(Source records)
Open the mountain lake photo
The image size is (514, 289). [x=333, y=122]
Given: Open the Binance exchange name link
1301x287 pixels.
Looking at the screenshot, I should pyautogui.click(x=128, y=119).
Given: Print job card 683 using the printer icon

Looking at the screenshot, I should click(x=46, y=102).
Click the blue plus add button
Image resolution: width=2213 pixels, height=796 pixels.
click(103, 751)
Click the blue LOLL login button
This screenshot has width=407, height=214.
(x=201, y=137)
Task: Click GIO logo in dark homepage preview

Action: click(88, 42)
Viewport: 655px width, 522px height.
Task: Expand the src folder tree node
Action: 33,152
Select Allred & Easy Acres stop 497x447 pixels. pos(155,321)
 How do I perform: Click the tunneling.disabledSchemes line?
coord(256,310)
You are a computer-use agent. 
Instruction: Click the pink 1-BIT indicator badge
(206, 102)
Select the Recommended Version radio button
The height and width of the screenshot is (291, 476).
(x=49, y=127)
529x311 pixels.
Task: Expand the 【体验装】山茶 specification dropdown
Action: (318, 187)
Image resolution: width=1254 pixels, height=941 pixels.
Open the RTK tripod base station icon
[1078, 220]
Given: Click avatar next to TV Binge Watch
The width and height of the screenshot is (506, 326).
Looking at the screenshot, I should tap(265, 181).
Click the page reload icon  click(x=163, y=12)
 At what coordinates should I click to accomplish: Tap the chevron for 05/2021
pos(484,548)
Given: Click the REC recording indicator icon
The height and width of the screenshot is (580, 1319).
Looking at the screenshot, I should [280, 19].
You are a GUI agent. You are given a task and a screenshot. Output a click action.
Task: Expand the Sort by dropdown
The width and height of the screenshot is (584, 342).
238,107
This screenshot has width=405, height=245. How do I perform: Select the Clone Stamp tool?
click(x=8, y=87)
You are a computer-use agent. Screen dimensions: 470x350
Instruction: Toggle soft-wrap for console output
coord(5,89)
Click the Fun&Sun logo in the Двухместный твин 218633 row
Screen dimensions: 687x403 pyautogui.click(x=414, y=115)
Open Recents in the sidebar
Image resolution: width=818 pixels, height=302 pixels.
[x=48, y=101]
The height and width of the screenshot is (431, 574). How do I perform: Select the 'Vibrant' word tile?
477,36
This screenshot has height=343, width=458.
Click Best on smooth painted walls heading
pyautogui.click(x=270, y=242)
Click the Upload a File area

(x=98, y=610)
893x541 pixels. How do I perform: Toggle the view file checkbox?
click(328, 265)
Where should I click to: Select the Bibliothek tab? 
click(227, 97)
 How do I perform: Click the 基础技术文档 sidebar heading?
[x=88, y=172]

- The task:
Report how many lines in the records hold the word "agent", giving the number and nothing else.

- Solved problem:
3